Por Sulamita Stelián, setembro de 2004
Mais do que a recusa a qualquer forma de balizamento de sua atividade, a grita da mídia em torno da criação do Conselho Federal de Jornalistas traduz um fato: a elite tupiniquim, tão bem representada pelos veículos de comunicação, não se conforma em ser governada por um pé rapado. Só que não tem peito para escancarar o preconceito – e o viés golpista -, como ocorreu na Venezuela. Então, vale-se de pequenos expedientes para tentar desacreditar Lula e seu governo. Joga com a desinformação e com o fantasma de um esquerdismo, que nem o próprio Lula e seu governo professam, para confundir a opinião pública.
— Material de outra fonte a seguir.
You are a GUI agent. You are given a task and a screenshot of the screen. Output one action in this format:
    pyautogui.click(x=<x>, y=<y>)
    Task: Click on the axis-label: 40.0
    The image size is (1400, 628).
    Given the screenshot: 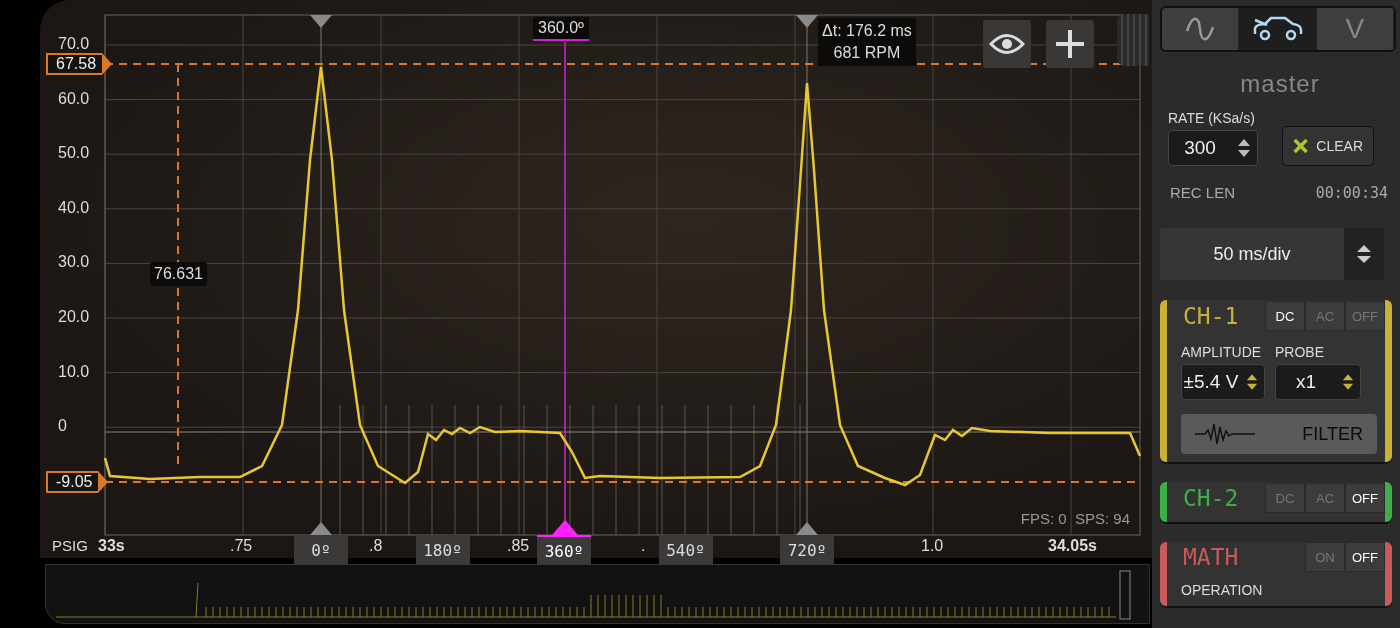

É bom que fique bem claro: o projeto de lei que cria o conselho é da lavra da Fenaj – Federação Nacional dos Jornalistas, entidade que reúne todos os sindicatos e cerca de 30 mil jornalistas de todo país. É fruto de décadas de discussão e foi aprovado em dois congressos da categoria, e referendado por unanimidade no último congresso, no início de agosto deste ano, no Piauí. Há pelo menos 10 anos, Fenaj e sindicatos empenham-se junto ao governo federal para sua aceitação e encaminhamento ao Congresso Nacional. Por tratar-se de uma autarquia, é do Executivo Federal a prerrogativa de propor a criação de um órgão desta natureza. O governo Lula mostrou-se sensível à reivindicação da categoria: acatou e enviou o projeto de lei para o debate no Legislativo.
Ao contrário do que se apregoa, não estão em jogo a liberdade de imprensa e de expressão. O que se quer é o direito de regulamentar, disciplinar e fiscalizar o exercício profissional. A exemplo do que acontece com advogados, médicos, engenheiros, arquitetos, psicólogos e assistentes sociais, entre outras profissões definidas em lei. O que se busca é uma instituição que zele pela qualidade da informação e pelo exercício ético do jornalismo. Um instrumento que, longe de cercear, objetiva combater a manipulação, a distorção dos fatos, o império dos interesses escusos. E isso é do interesse da sociedade.
Parece simples, mas não é. A linha que separa a liberdade do cerceamento é muito tênue, quase imperceptível. No entanto, cabe perguntar que tipo de liberdade de expressão se defende: o direito dos donos de veículos de comunicação e de seus arautos publicarem ou divulgarem o que bem entendem, da forma que bem quiserem? Ou o direito de seus leitores, ouvintes, espectadores serem informados? Ou seria a liberdade de imprensa o direito da fonte, da personagem da notícia, do cidadão ser respeitado e obter reciprocidade quando se sentir prejudicado? É saída fácil, subserviente e corporativa, repudiar qualquer legislação democrática que dê à sociedade instrumentos para enfrentar erros, prepotência, distorções e manipulação da notícia. A imprensa fiscaliza todo mundo, quem fiscaliza a imprensa? O debate está posto.
Defendo a criação do conselho. Se o projeto precisa ser aperfeiçoado, que o Legislativo Federal o faça, com o acompanhamento da opinião pública. Todavia, admito que é apenas um passo, o primeiro. Governo, jornalistas, publicitários, comunicadores, sociedade precisam encarar uma parada mais dura: a quebra da concentração, do monopólio da comunicação nas mãos de alguns poucos eleitos, sempre os mesmos. Alguém terá que botar o guizo no pescoço do gato.